There appears to be a lot of micromanagement along MDA lines such that you can follow the input of each ministry or agency in the MTNDP 2021-2025 document. Meanwhile history teaches us that packaged water, from pure’ satchet water to bottled or table water, was sprung on the nation by enterprising individuals. Neither was smelting crap metals into iron rods a baby of Ministry of Steel. Let us encourage many business ideas to grow and blossom with Government Agencies getting out of the way!

Our developmental challenge is cut out for us and the MTNDPlan has failed to key into it. Let us simply identify what we have left undone and GET IT DONE. After all, these NEEDS SIP ERGP ESPs and now MTNDP are not what delivered the largest economy in Africa. If anything what Nigeria  needs now is for the Private sector using Think Tanks to fashion for us their own plan. We are told there was private sector contribution in making of the plan but from the draft introducing the plan to larger populace one can’t see much of such input, we require an authentic action plan from the organized private sector rather than this ‘government plan’.

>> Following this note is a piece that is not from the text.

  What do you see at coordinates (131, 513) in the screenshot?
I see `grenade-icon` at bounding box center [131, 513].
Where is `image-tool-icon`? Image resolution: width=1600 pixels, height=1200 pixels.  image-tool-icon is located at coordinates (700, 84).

NEED FOR AN IDEOLOGICAL OVERHAUL OF OUR PLANNING MINISTRY: There were ideological debates of whether there was need for a nation to have Development Plans or  ‘Industrial Policy’. The debate went along the Socialism/Communism versus Capitalism divide. With the early succesess of centrally planned Soviet Uniont   Industrial Policies planning had the day. But there are drawbacks and unintended consequences of such policies that developmental purist should guard against.

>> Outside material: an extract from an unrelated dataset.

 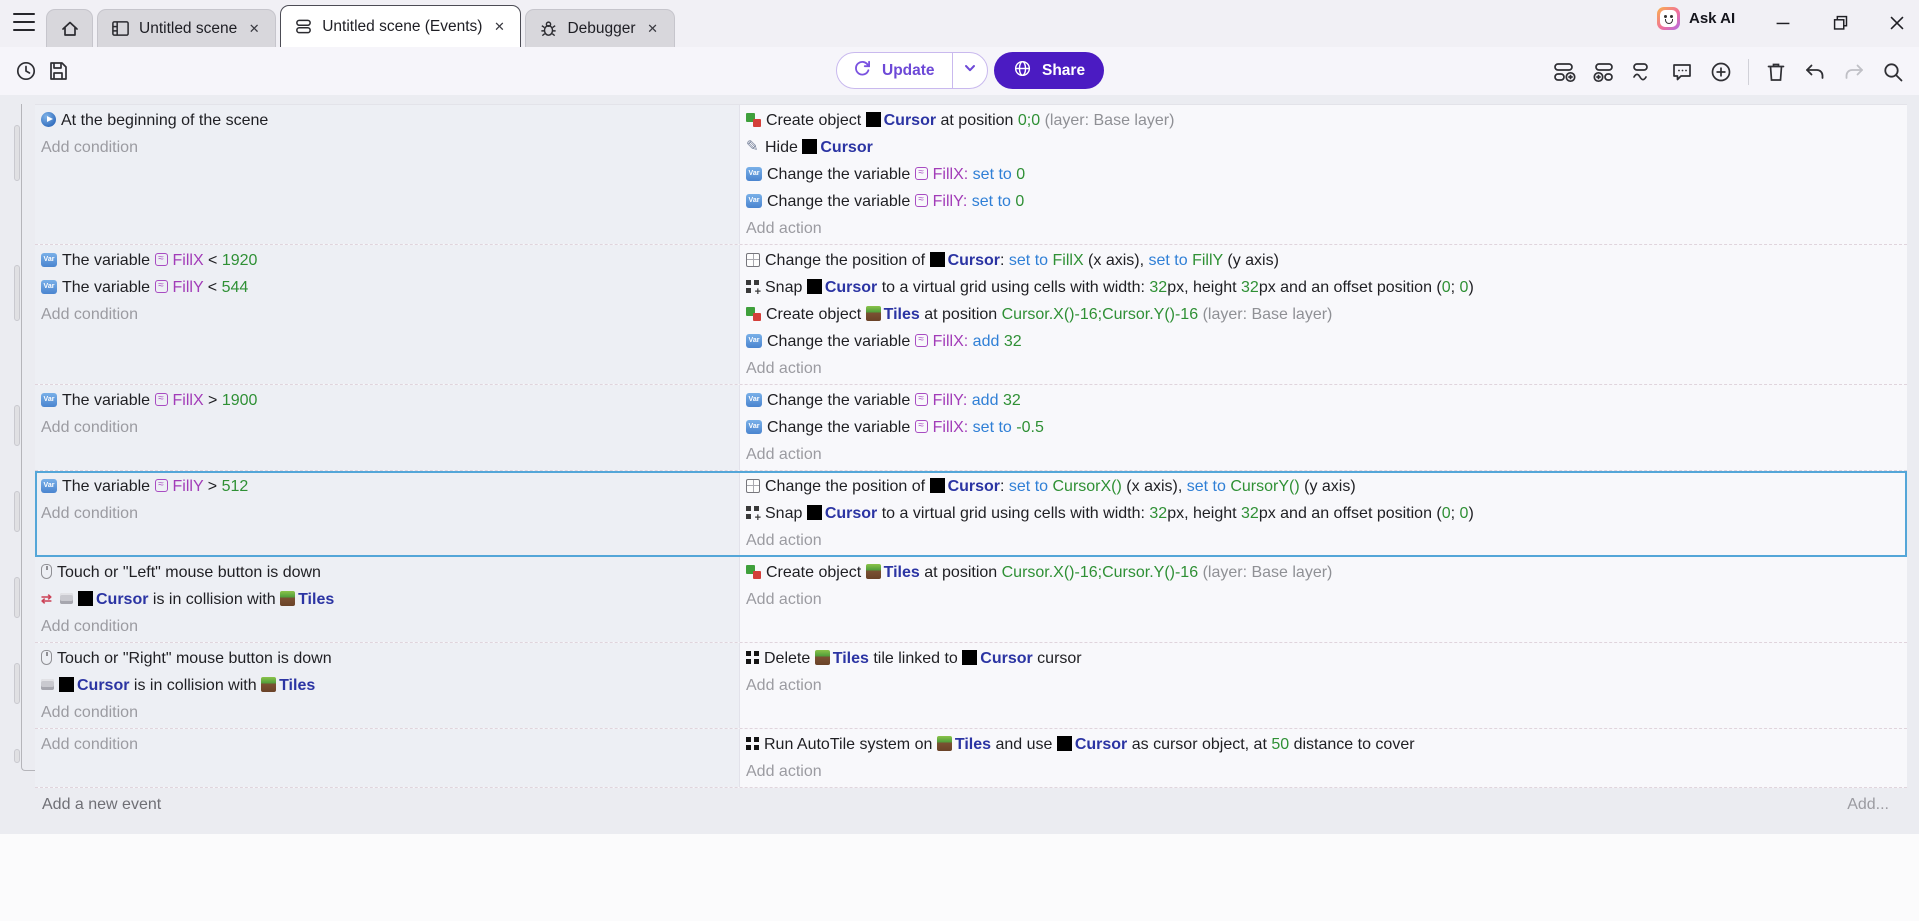 What do you see at coordinates (1815, 72) in the screenshot?
I see `undo-icon` at bounding box center [1815, 72].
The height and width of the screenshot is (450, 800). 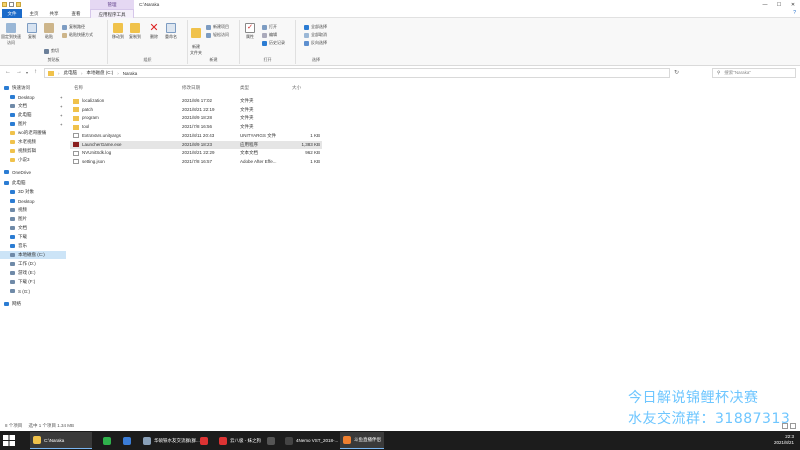 What do you see at coordinates (19, 72) in the screenshot?
I see `forward-arrow-icon: →` at bounding box center [19, 72].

These include possibilities of stifling innovation in an economy and also putting limitations on what enterprising young people or business men can do. In recent times we witnessed a clash between our two foremost industrialist as regards interpretation of Nigeria’s Sugar Policy. If this can happen to a Samad Rabiu, what chance does a neophyte in business have?

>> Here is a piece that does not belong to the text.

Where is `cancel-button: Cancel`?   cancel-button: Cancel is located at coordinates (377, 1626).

There is also an inevitable lapse into over regulation that also stifles an economy. Mature economies with high par capita GDP can afford the luxury of high regulations while low income countries cannot. All these and more must be considered when foisting policies, plans, or acts on the country. To circumvent these downsides I believe law makers in Nigeria should also have a sunset clause in laws that have to do with the economy. Bureaucrats should be aware of these drawbacks and limitations so we do not dovetail into a planned socialist economy.

With a price tag of #348 trillion naira given the MTNDP one is not certain we have not  crossed this rubicon. Also apportioning who spends what between the Private and Public sector gives an impression that our economy for next four years have all been worked out to the last kobo. This is pure gallery playing and take over of the roles of entrepreneurs and markets by central planners’.

My conclusion is that we have a philosophical dilemma on our hands as elucidated by Friedrich  Hayek in his book Road to Serfdom.  Prof. Kingsley Moghalu rightly wrote in his book Emerging Africa that we have  foundational issues to sort out about our economy. Some of these fundamental issues bother on psychocultural issues of who we really are and why some plans work elsewhere but is doomed to failure in Nigeria.

For now we are stuck with MTNDP 2021-2025 document and to live with it I suggest it is viewed as the base or lowest rung. Climbing the ladder to higher rungs is left to you and I and  budding serial entrepreneurs, not government. Unfortunately designers of this defective plan want continuity regardless of political changes, pg.14 of the draft document. This will be calamitous as they suggest they intend to ‘adopt measures that will prevent disruptions…..due to change in government. They really do believe they are doing right by us!